Many of the brethren reside in the country and can only attend preaching at the church in the city. They, however, meet among themselves at two villages about eight miles apart, every Sabbath day for worship, and they do a good deal of labor among their neighbors. We employ no native preachers with mission funds, believing the system to be rotten to the core, and calculated only to retard the growth of vital Christianity. We long to see it cut out of missionary operations and the church left to grow from the healthy root of love to God. We believe most firmly that the human mind can only respect that religion which requires a voluntary sacrifice, and instinctively despises that which is pecuniarily profitable. Every religion that ever existed — except modern mission religion — requires its votaries to support it, rather than to be supported by it. If all the boards had pursued the voluntary plan from the beginning the church beyond doubt would be much farther advanced in heathen lands than we now find it. Our mottoes are, first, hire no one to attend preaching or to learn the doctrine. Support no native evangelist.

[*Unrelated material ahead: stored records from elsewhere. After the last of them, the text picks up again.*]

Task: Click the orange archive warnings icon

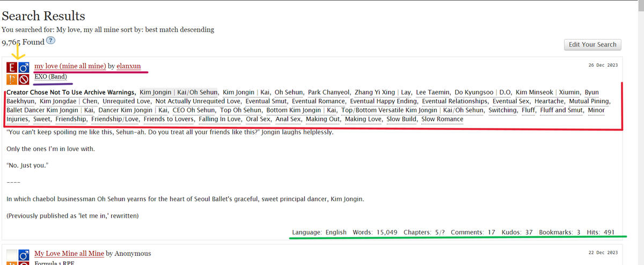Action: tap(12, 80)
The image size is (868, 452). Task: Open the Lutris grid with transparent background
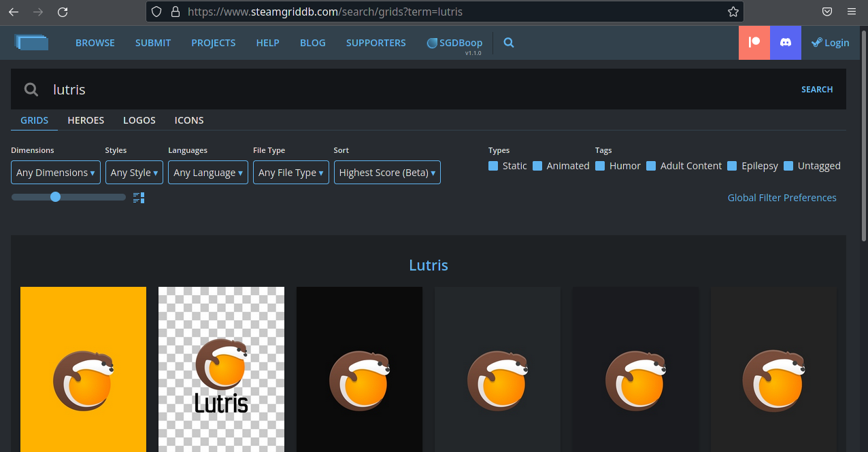[x=221, y=369]
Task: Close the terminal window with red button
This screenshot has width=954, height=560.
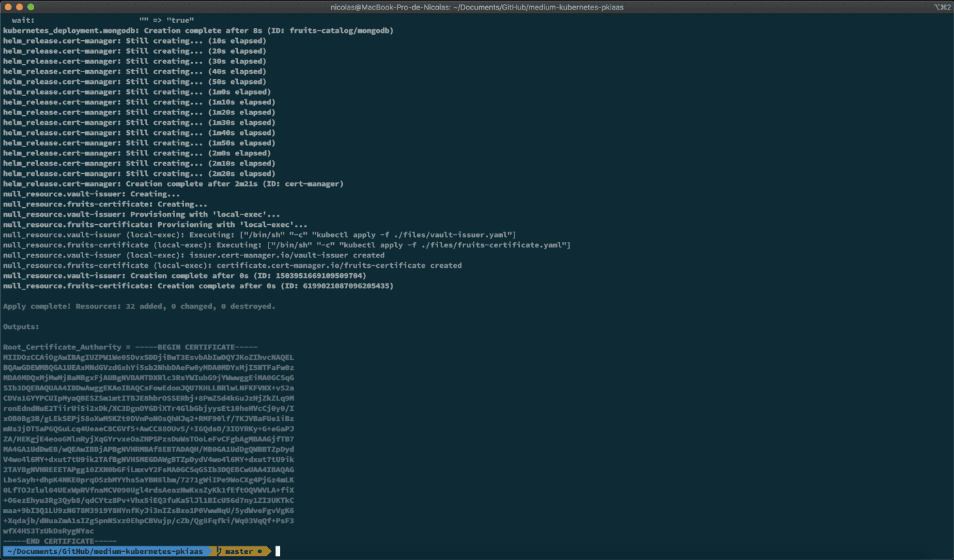Action: pos(7,7)
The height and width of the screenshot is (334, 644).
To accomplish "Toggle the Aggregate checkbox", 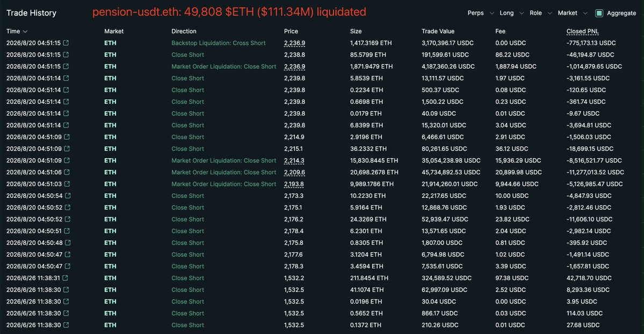I will click(x=599, y=13).
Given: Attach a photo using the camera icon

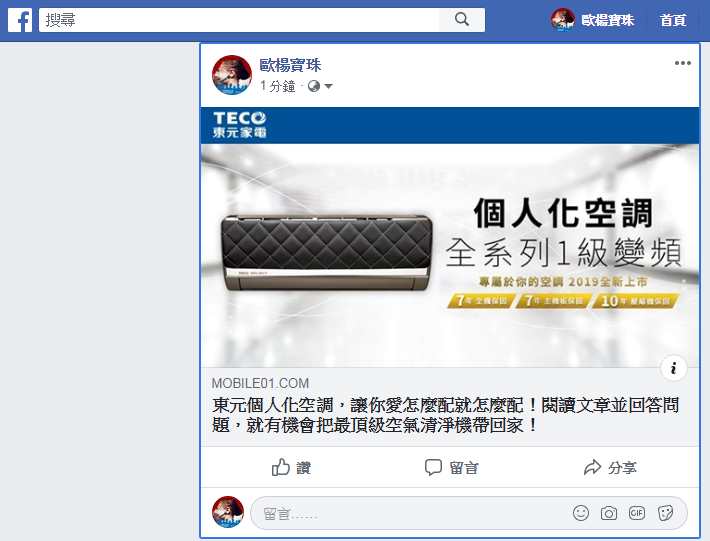Looking at the screenshot, I should coord(609,513).
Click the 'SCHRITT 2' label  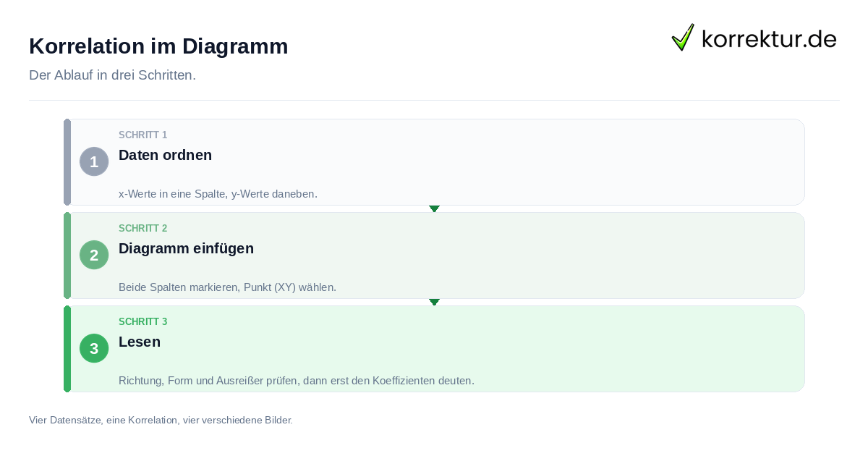click(142, 228)
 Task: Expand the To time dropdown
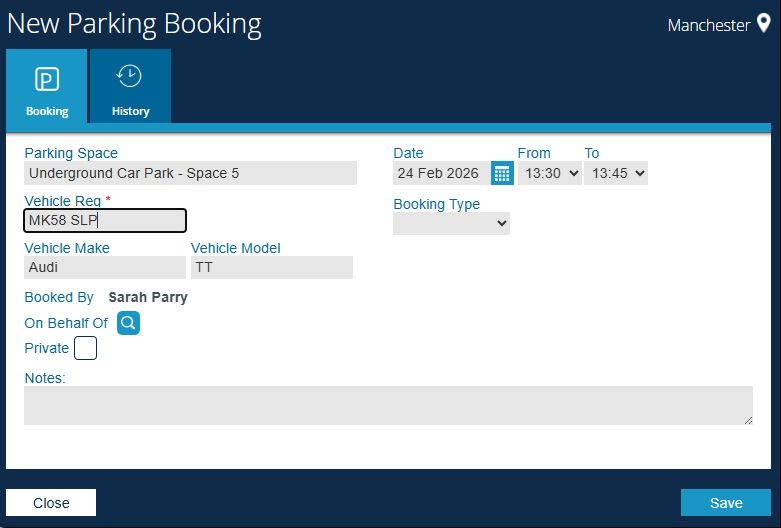click(616, 173)
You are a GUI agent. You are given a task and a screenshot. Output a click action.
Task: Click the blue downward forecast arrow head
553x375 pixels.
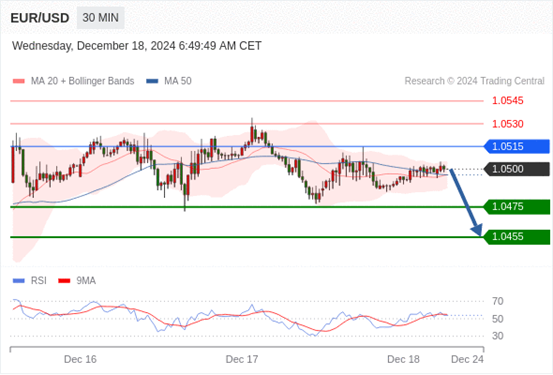click(x=477, y=230)
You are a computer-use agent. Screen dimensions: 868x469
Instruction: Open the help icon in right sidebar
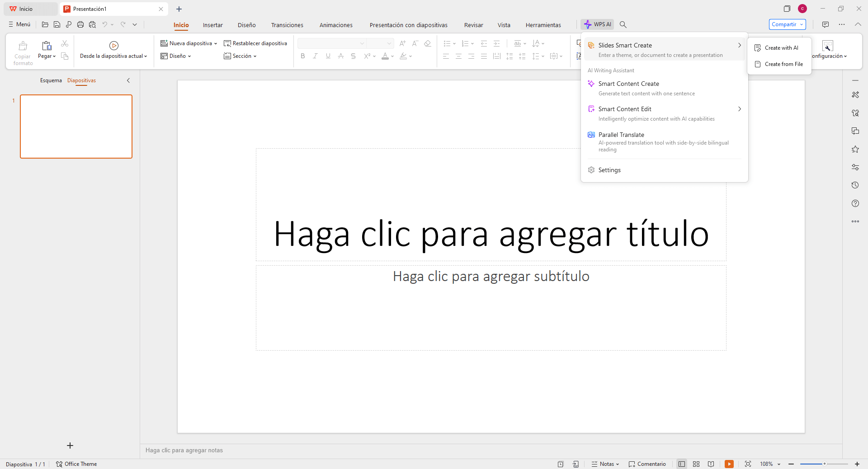pos(855,203)
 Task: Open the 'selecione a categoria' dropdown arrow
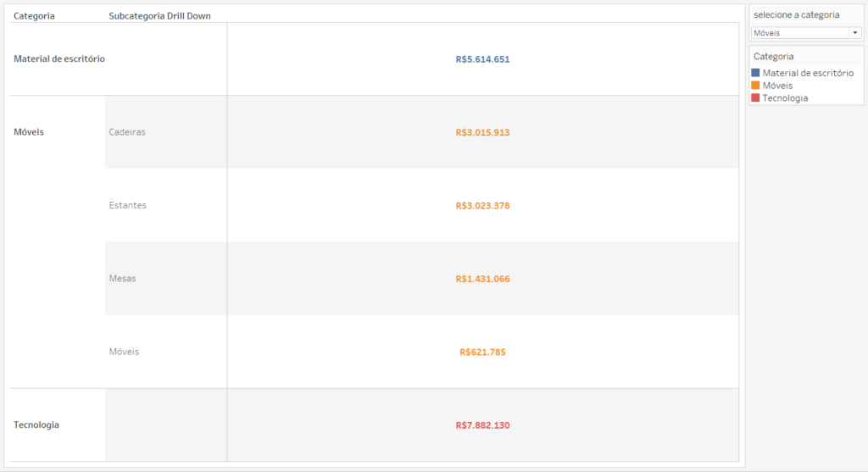pyautogui.click(x=854, y=33)
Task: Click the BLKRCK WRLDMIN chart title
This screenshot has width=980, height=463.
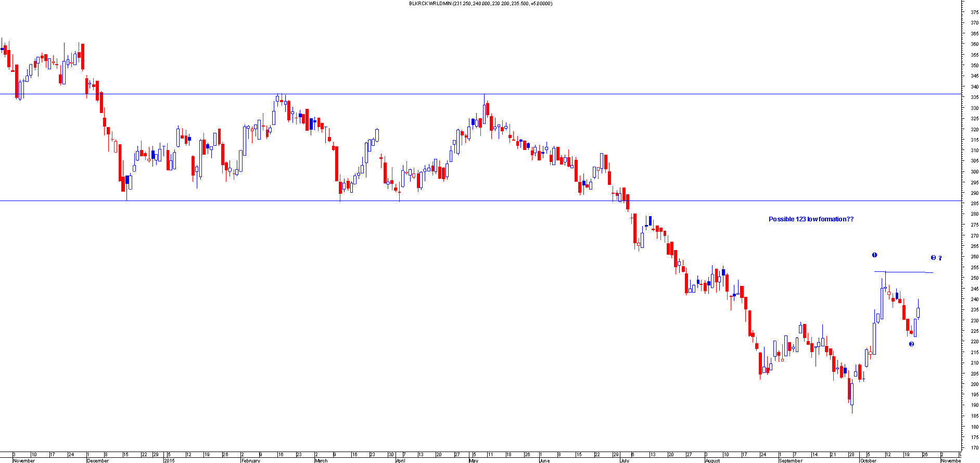Action: (480, 4)
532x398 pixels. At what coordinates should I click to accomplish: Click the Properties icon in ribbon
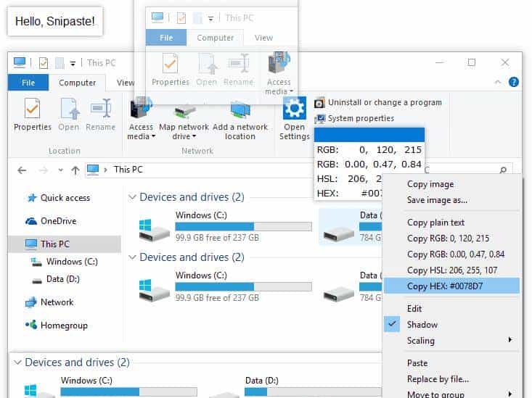(x=33, y=109)
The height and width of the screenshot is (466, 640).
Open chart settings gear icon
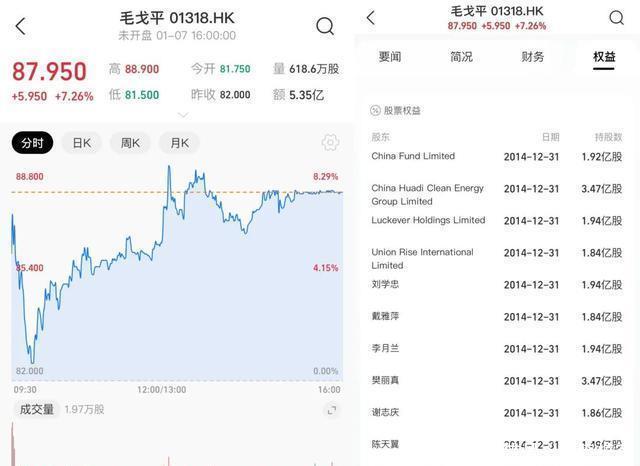pyautogui.click(x=330, y=143)
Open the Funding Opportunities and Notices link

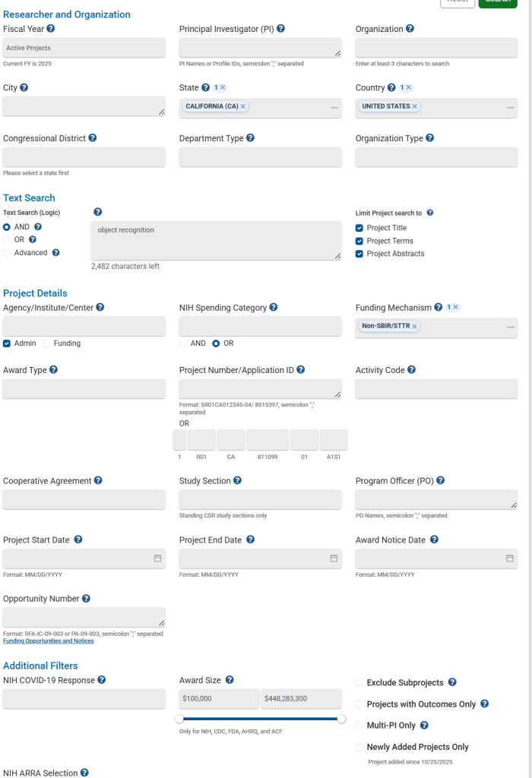49,641
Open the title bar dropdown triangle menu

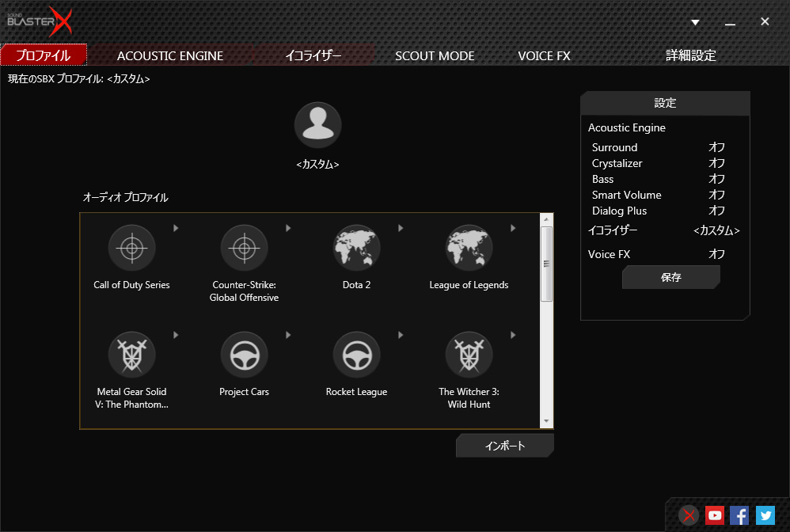coord(695,22)
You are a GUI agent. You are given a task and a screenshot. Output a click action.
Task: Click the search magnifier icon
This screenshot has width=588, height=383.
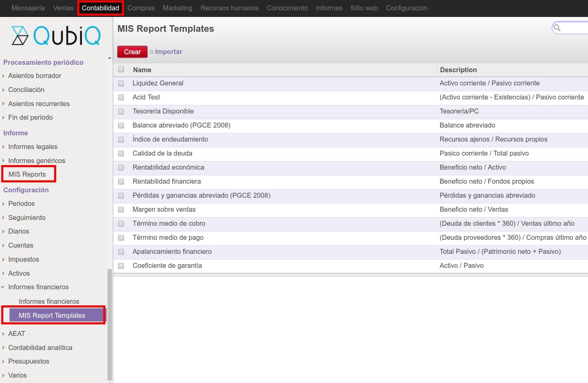557,28
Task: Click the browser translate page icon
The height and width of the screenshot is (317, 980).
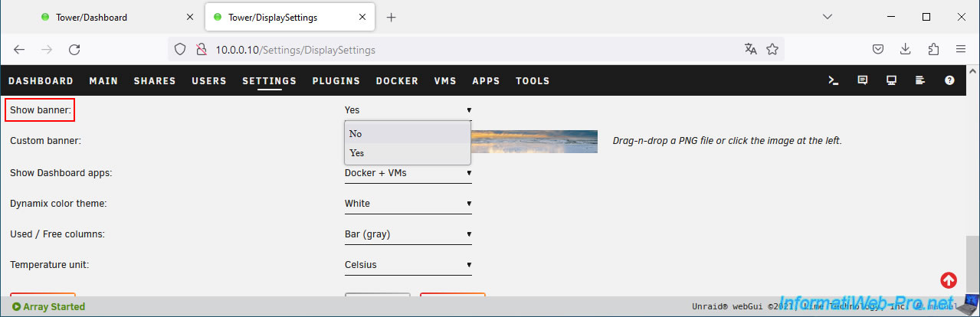Action: click(750, 49)
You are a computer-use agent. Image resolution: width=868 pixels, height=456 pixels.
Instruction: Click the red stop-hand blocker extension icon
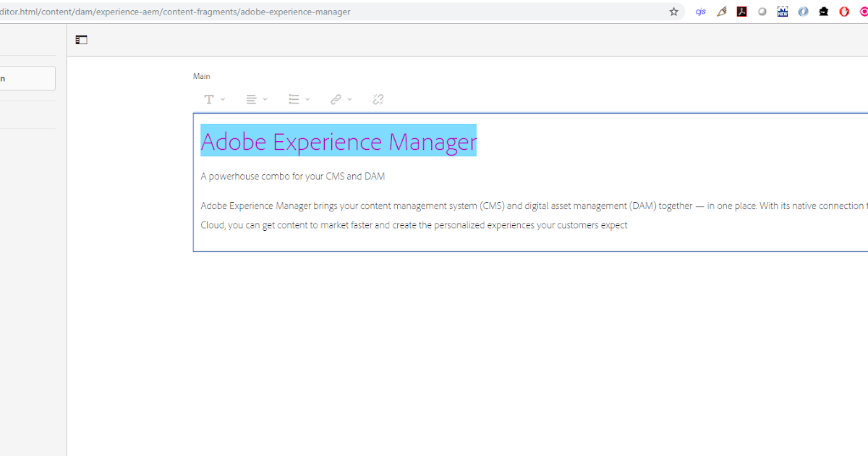coord(844,12)
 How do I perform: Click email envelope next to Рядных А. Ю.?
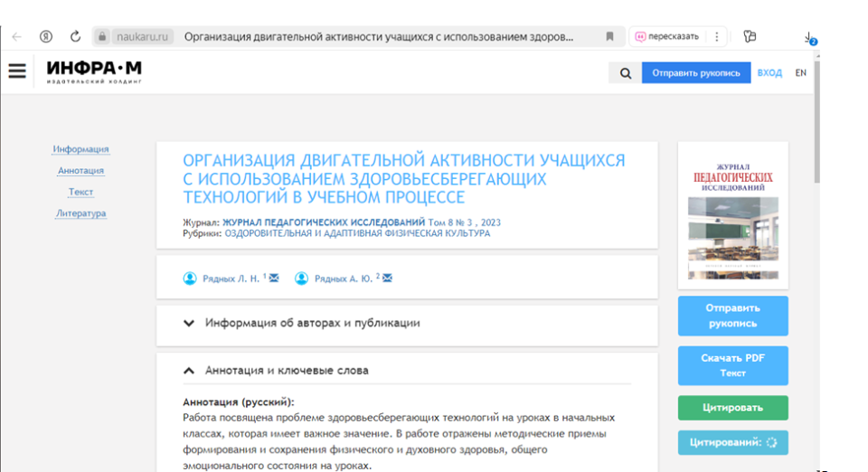click(387, 278)

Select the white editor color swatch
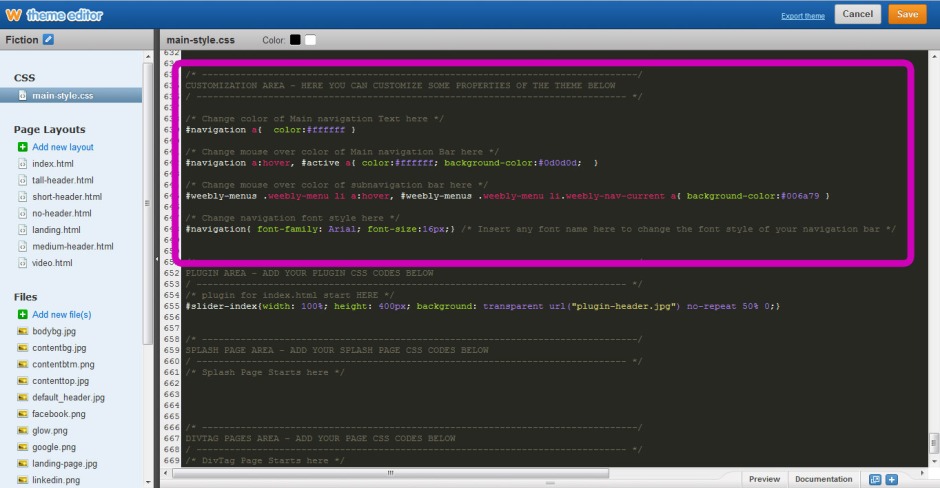tap(310, 40)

Second, build no chapels for native churches with foreign funds. Third, let foreign funds go to support the work of foreign missionaries, and let the natives look to themselves.
T. P. CRAWFORD. Note. — The latter part of this report has not been found.
TENG CHOW, Nov. 16, 1876.
Bishop Russell, D. D., C. M. S., Ningpo, China.
DEAR BROTHER: — On my return from Japan a few weeks since I was shown a letter from you to Dr. Nevius regarding the paper adopted by a meeting of missionaries at Chefoo in August last, in which they agreed to use Shangti, Tien Chu, and Shen interchangeably for Jehovah, Lord, and God, as circumstances may require, etc. I need not quote the exact language of the document,
as you doubtless have a copy of it in your possession, but as you ask for information regarding its real intention, I feel at liberty, since I was a member of the meeting and aided in drafting the words agreed upon, to offer a few explanations:
1. The agreement is based on the conviction that these three terms, Shangti, Tien Chu, and Shen, have all become firmly established in our nomenclature as designations of the Divine Being whom we worship under the appellations of Jehovah, Lord, and God, and that therefore further controversy on the subject is unnecessary and hurtful.
2. The agreement is not a compromise, a victory, or a sacrifice of principle on the part of any one, but simply a treaty of peace alike honorable to all and beneficial to our common Christianity.
3.It purposely avoids details and accepts the terms of Ti, Chu, and Shen, as the substitutes for Jehovah, Lord, and God, without defining which is which, or when and how the accompanying adjectives shall be used, leaving every one at liberty to follow his own perceptions of fitness and propriety in all cases.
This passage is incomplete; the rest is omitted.